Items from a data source
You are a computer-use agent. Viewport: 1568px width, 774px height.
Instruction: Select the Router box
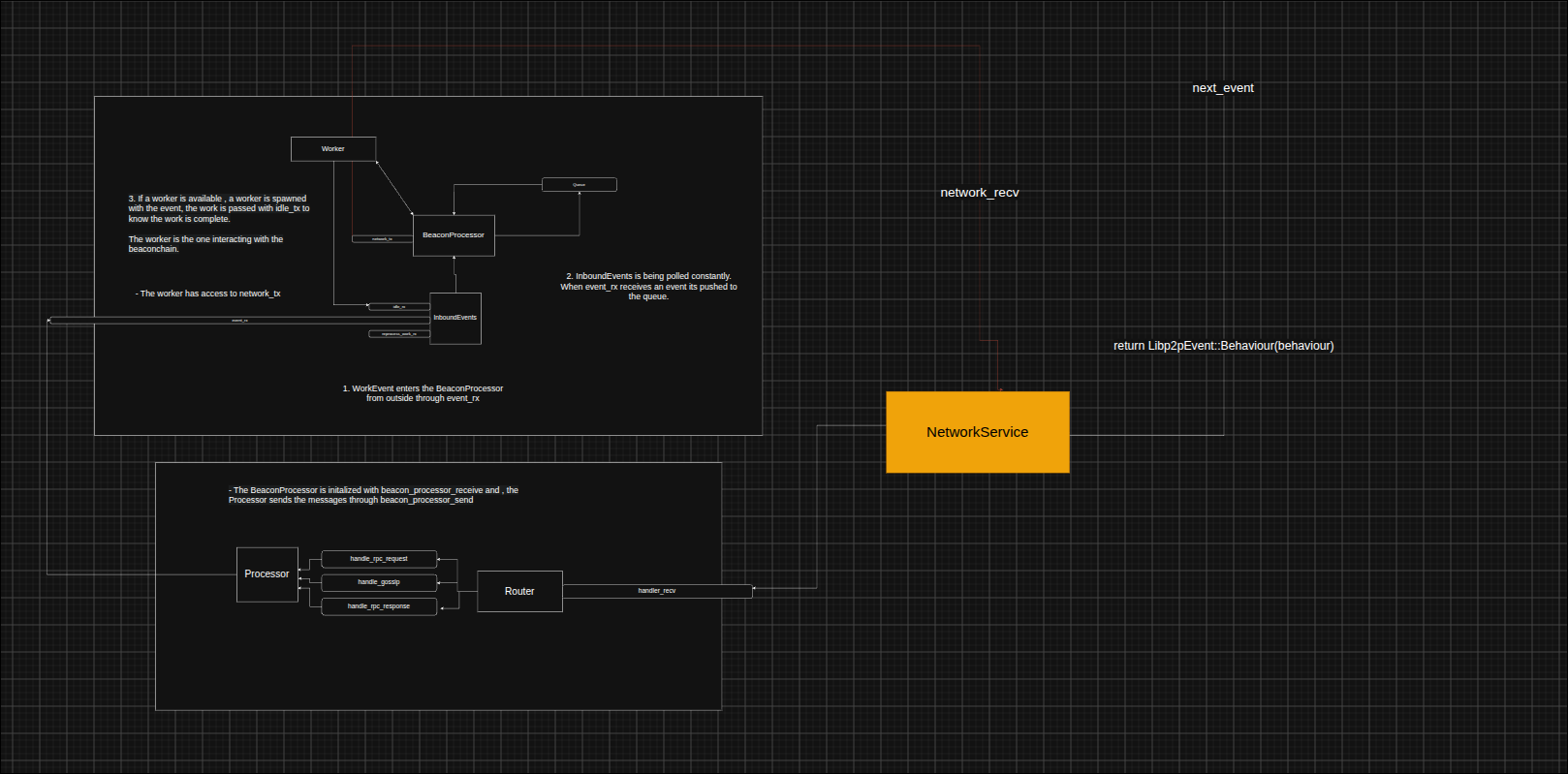(x=519, y=591)
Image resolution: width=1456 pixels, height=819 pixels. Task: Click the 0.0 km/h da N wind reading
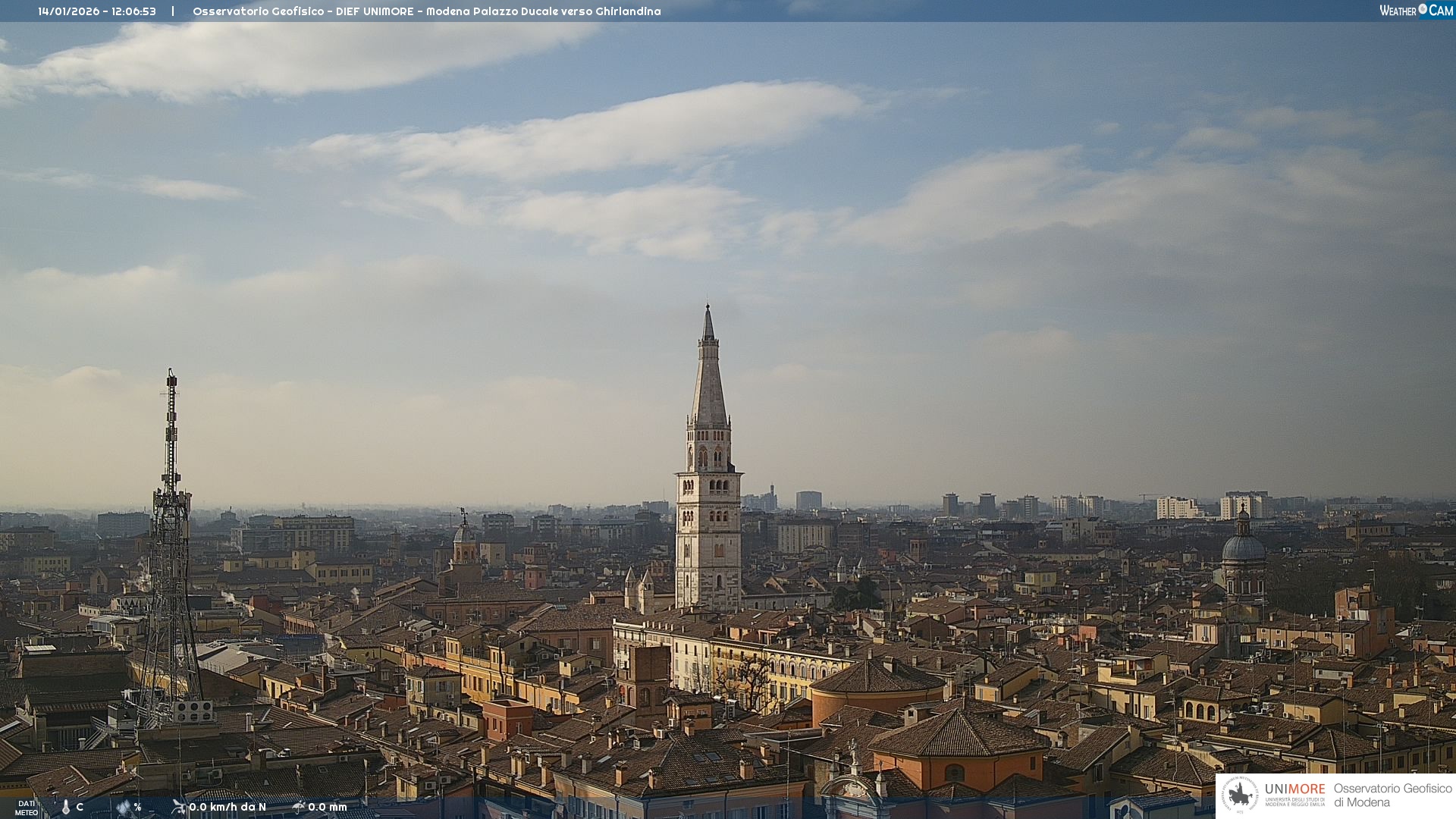(x=228, y=807)
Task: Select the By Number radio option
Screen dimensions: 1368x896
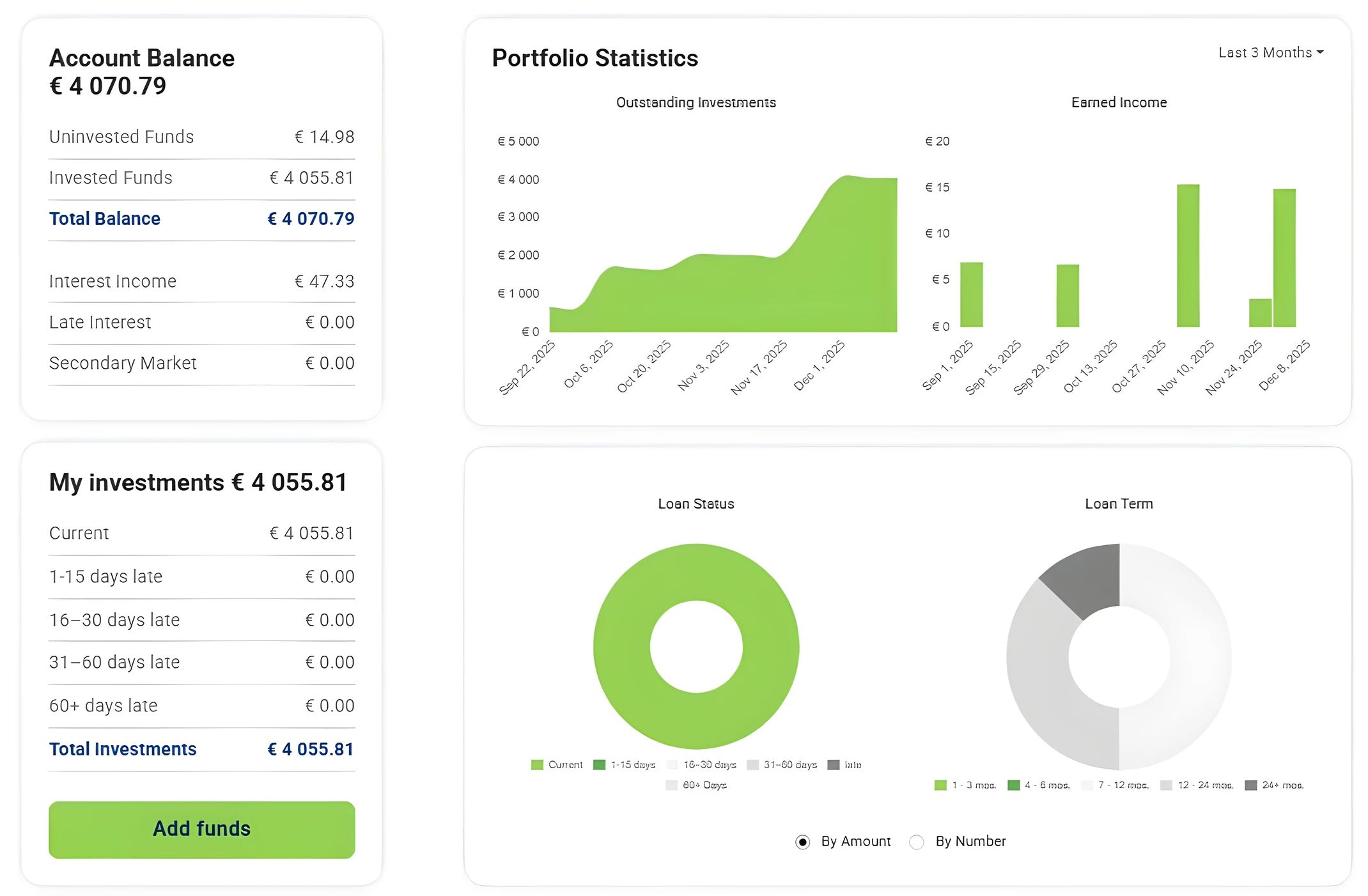Action: coord(917,842)
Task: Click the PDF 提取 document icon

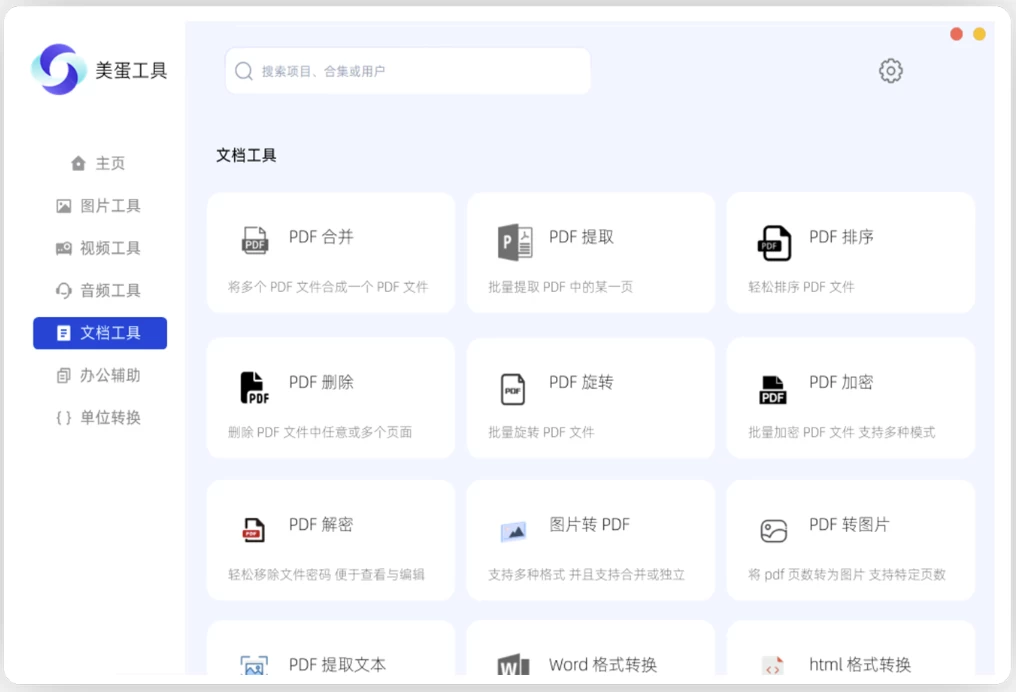Action: pyautogui.click(x=515, y=242)
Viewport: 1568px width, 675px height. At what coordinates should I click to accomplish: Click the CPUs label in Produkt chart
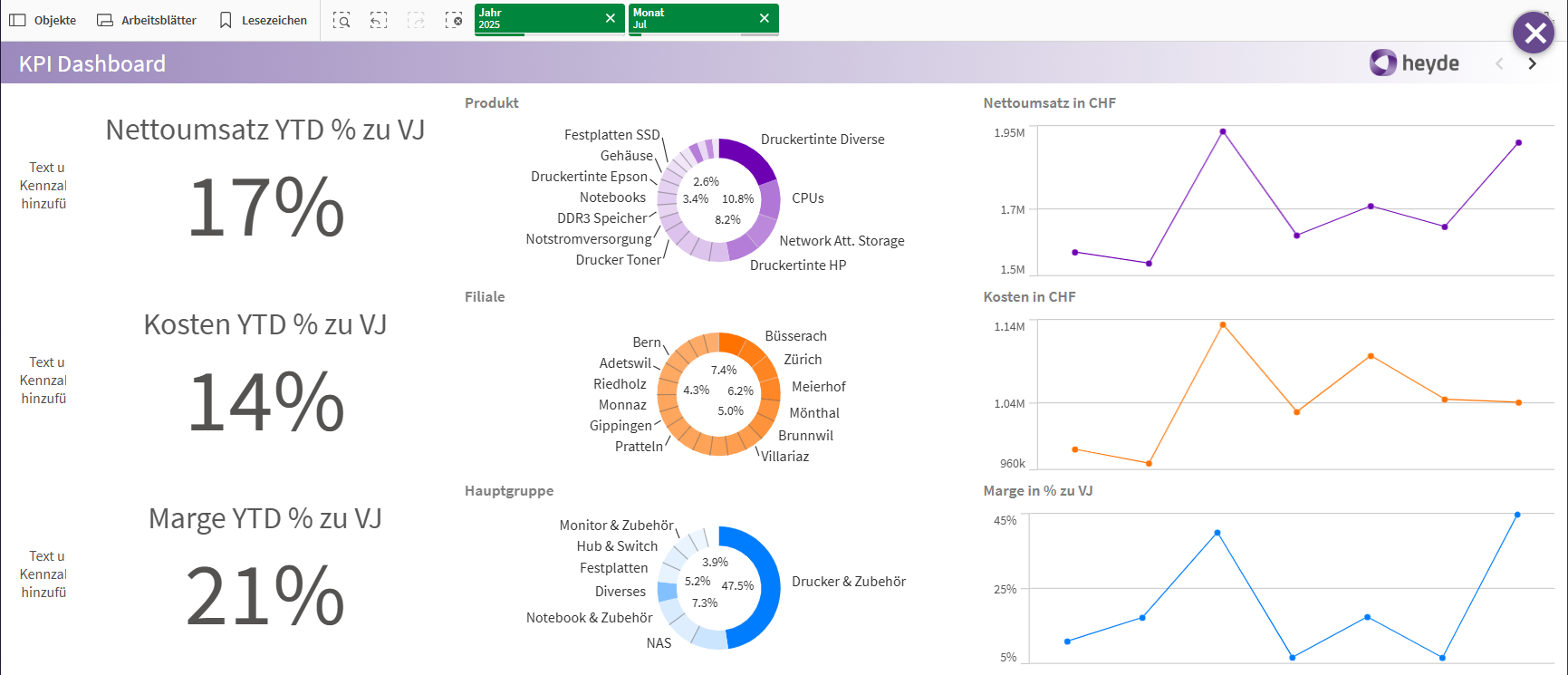[807, 198]
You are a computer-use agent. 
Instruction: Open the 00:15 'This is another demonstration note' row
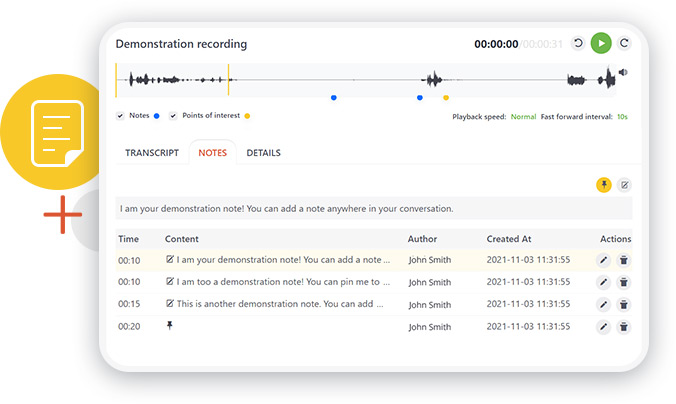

PROBLEM TO WORK ON
Reproduce all of the entries above, swapping each occurrence of "Instruction" for "Directive" and keeping everything else unchanged. Omit the pictures from your answer.

TASK RESULT
You are a computer-use agent. Viewport: 1568px width, 774px height.
Directive: Select the Router box
(x=519, y=591)
Image resolution: width=1456 pixels, height=819 pixels. Task: Click the 0.0 km/h da N wind reading
(x=228, y=807)
Task: Select the By Number radio option
Screen dimensions: 1368x896
Action: coord(917,842)
Task: Click the PDF 提取 document icon

Action: pyautogui.click(x=515, y=242)
Viewport: 1568px width, 675px height. At what coordinates should I click to accomplish: Click the CPUs label in Produkt chart
[807, 198]
You are a computer-use agent. 
Directive: Open the 00:15 'This is another demonstration note' row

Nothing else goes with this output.